Quote the lines of the material below verbatim, starting with the line containing "Open the 文件(F) menu" and continuing through the line containing "(x=113, y=19)", both included.
>>
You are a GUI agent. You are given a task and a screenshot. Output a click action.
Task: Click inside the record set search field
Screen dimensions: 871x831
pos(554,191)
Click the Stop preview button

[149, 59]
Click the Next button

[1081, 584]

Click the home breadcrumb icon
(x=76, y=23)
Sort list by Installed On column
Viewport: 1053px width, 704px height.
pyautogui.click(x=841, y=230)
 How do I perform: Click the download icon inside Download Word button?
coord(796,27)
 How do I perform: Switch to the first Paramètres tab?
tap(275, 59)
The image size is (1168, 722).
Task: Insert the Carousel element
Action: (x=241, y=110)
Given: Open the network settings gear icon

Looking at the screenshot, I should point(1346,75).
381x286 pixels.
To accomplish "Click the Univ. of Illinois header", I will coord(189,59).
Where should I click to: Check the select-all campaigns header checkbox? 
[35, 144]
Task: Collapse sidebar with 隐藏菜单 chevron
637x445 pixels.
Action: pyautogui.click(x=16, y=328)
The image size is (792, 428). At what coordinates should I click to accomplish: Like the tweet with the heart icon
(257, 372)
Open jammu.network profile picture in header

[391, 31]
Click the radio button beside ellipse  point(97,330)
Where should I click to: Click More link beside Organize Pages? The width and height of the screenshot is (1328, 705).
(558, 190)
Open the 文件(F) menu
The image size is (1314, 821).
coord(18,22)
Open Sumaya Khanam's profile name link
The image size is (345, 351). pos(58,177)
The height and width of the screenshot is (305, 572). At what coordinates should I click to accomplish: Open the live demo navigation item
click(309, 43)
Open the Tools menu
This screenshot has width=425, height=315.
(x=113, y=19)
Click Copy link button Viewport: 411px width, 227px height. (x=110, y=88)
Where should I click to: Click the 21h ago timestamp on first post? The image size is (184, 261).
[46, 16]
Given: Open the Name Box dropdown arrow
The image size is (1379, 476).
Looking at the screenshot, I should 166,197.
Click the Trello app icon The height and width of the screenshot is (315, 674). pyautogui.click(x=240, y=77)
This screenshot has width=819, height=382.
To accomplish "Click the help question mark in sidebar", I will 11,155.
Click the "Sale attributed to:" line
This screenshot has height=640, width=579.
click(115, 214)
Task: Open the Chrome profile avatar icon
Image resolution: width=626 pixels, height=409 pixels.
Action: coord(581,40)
<<
CORRECT RESULT
Open the 文件(F) menu
The image size is (1314, 821).
coord(18,22)
Open Sumaya Khanam's profile name link
The image size is (345, 351). pos(58,177)
The height and width of the screenshot is (305, 572). At what coordinates should I click to accomplish: Open the live demo navigation item
click(309, 43)
Open the Tools menu
This screenshot has width=425, height=315.
(x=113, y=19)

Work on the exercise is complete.